By DITA DE BONI
Lion Nathan may have lost the war for Montana but it intends to keep fighting to trip rival Allied Domecq on a transaction conducted almost four months ago during the heat of battle.
It is pursuing a complaint that Montana chairman Peter Masfen and Allied had an "arrangement" on May 15, when Mr Masfen sold a parcel of 16 per cent of Montana to the British liquor concern.
The sale - conducted by Montana group adviser JBWere - was by tender and supposedly open to both Allied and Lion, but Allied scooped all the Masfen shares for $4.80 each, giving it a substantial leg-up in the stockmarket stoush.

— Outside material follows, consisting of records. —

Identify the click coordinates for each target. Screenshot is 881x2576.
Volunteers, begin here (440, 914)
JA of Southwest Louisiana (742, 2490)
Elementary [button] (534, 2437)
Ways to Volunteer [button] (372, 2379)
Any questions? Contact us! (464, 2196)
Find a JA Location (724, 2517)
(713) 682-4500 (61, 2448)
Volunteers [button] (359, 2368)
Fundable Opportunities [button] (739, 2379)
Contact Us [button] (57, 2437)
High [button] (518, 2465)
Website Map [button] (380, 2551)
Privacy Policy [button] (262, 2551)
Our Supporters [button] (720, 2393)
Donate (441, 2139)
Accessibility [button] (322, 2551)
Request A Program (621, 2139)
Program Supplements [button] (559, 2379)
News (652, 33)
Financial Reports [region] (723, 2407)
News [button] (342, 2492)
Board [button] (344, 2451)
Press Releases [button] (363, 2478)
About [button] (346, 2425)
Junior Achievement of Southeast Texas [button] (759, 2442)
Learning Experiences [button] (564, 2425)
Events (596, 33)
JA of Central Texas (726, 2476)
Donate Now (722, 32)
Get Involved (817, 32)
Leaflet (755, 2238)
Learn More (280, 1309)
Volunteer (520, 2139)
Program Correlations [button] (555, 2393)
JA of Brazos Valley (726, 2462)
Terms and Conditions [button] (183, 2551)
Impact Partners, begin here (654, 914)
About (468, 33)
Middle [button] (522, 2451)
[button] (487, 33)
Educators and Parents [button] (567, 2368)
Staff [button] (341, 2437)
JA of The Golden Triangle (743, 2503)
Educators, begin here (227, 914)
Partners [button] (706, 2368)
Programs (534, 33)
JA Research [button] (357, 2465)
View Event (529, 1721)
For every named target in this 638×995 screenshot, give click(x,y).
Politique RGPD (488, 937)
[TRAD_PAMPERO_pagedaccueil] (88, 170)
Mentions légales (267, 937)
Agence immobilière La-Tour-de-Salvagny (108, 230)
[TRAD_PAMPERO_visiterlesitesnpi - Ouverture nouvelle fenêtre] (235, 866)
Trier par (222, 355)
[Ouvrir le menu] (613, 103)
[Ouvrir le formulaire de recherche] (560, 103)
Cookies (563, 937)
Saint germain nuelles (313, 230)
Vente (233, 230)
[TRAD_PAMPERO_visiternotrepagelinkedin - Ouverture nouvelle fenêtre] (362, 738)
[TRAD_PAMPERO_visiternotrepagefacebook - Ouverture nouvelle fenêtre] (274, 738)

While evidence has been submitted to the Stock Exchange standing committee - which decided the case had merit to be properly heard in October - a question hangs over tapes requested by the committee from unnamed brokers. They appear to have been wiped or lost.
Parties to the case would not comment on evidence, having signed a letter of confidentiality.
It is understood that only counsel for the parties can access the evidence provided to the committee, the same scenario that applied when Allied Domecq had the committee look into charges of defaulter securities against Lion and its broker, CSFB.
Lion is not saying what it hopes to gain by pursuing the case, set for the weekend of October 13-14. Spokesman Warwick Bryan would say only that despite the company's aborting its bid for Montana, "the rules have still been breached".
Lion is thought to be looking at a finding of defaulter securities against Allied, the same charge proved in June against Lion itself.
If Allied is found to be in default, a strict interpretation of the stock market listing rules could strip it of its entire stake in Montana.
But as Lion did not lose its entire stake for the same offence, it is unlikely such a harsh punishment would be handed down to Allied.
While Allied, Lion and Montana are named as parties in the case, documents have been requested of Mr Masfen, the Montana independent directors, JBWere, UBS Warburg and the ANZ Bank.
JBWere head Clark Perkins would not comment on proceedings when contacted yesterday, confirming only that his company had not been named as a party and expressing surprise that Lion had decided to go ahead with the hearing.
The case hinges again on the meaning of the word "transfer", as it did with Lion and CSFB, and whether arrangements made before shares are allowed to be sold or bought are binding or irrevocable, which is illegal, or "not binding", which is permitted.
When Lion was judged to be in default, it was said to have arranged "irrevocable" purchases from sellers before the starter's gun at midnight on February 8.
In the Masfen case, the issue is whether Mr Masfen unfairly favoured Allied to buy his stake and had some sort of prior arrangement with the Bristol-based liquor concern.
Most of the shares sold by independent directors during the stoush went to Allied, and the directors have long voiced their preference for offers from the Allied camp because they were offered to everyone at the same price.
Mr Masfen was overseas yesterday - attending Apec meetings, as he was when his stake was sold to Allied in May - and was unavailable for comment.
He has previously described Lion's challenge to the sale of his shares as "mischievous".